Durante sus días en Cuba, Calvin Coolidge se alojó en el Palacio Presidencial. Se le vio muy complacido
en el almuerzo que en su
honor Machado ofreció
en su finca Nenita, en
la carretera que corre
entre Santiago de las
Vegas y Managua. El
visitante alteró toda la
disposición del menú y
comió en abundancia
frutas cubanas, que lo
deleitaron. La esposa
de Ferrara, sentada a
su izquierda y sirviéndole de traductora, se
dio cuenta de su curiosidad y lo invitó a
empezar por la fruta, con el permiso de Elvira, la esposa de Machado. El inmenso frutero fue vaciándose poco a poco, ya que
Machado y los demás invitados imitaron a
Coolidge. El jefe de comedor y los camareros, portando toda la clase de platos exquisitos, no sabían qué hacer; solo pudo organizarse la comida cuando empezaron a ser
servidos los extremos de la mesa, para llegar luego, lentamente, hasta el personaje del
centro. Machado le obsequió una columna
confeccionada con metales que fueron parte
del monumento al Maine, destruido por el
ciclón del 20 de octubre de 1926.
«Durante su estancia en Cuba, Coolidge
no cometió un solo error y cumplió con buena voluntad cuanto le fue indicado por los
que prepararon el programa de los festejos,
que siempre resultan excesivos, y sin manifestar un solo desagrado», escribió Orestes
Ferrara en sus memorias, y añadió que
cuando abandonó La Habana, lo que ocurrió mucho antes de que concluyera la reunión, el cónclave funcionó regularmente.
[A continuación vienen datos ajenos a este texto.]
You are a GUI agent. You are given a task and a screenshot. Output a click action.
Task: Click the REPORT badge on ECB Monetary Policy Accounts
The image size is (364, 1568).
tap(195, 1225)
Cuando, en vísperas de la Sexta Conferencia Panamericana, Márquez Sterling se
disponía a iniciar su periplo latinoamericano, el presidente Machado le dijo: «Márquez, necesito que usted visite aquellos países que están renuentes a tomar parte en
la reunión y que nos ayuden hacer de la
Enmienda Platt una pragmática obsoleta».
Vanas palabras. Resultó todo lo contrario. Aunque la agenda de la reunión estaba
cargada de asuntos intrascendentes, se
abría paso el tema de la no intervención.
Estados Unidos había intervenido militarmente en México, Santo Domingo, Haití,
Nicaragua… En Brasil, en 1927, la reunión
de Jurisconsultos había proclamado: «Ningún Estado puede intervenir en los asuntos
internos de otro». En La Habana la mayoría
de las delegaciones no quiso oponerse a lo
preceptuado por los Jurisconsultos en Brasil. Machado, sin embargo, se pasaba con
fichas, y Ferrara, como jefe de la delegación
cubana, daba la nota al proclamar cínicamente que Cuba no podía unirse al coro
general de la no intervención, porque la
intervención había significado para el país
la independencia. Expresó entonces: «la
palabra intervención, en mi país, ha sido
palabra de gloria, ha sido palabra de honor,
ha sido palabra de triunfo; ha sido palabra
de libertad: ha sido la independencia».
El tema quedaría definitivamente aplazado para la Séptima Conferencia Panamericana, a celebrarse en Montevideo, en 1934.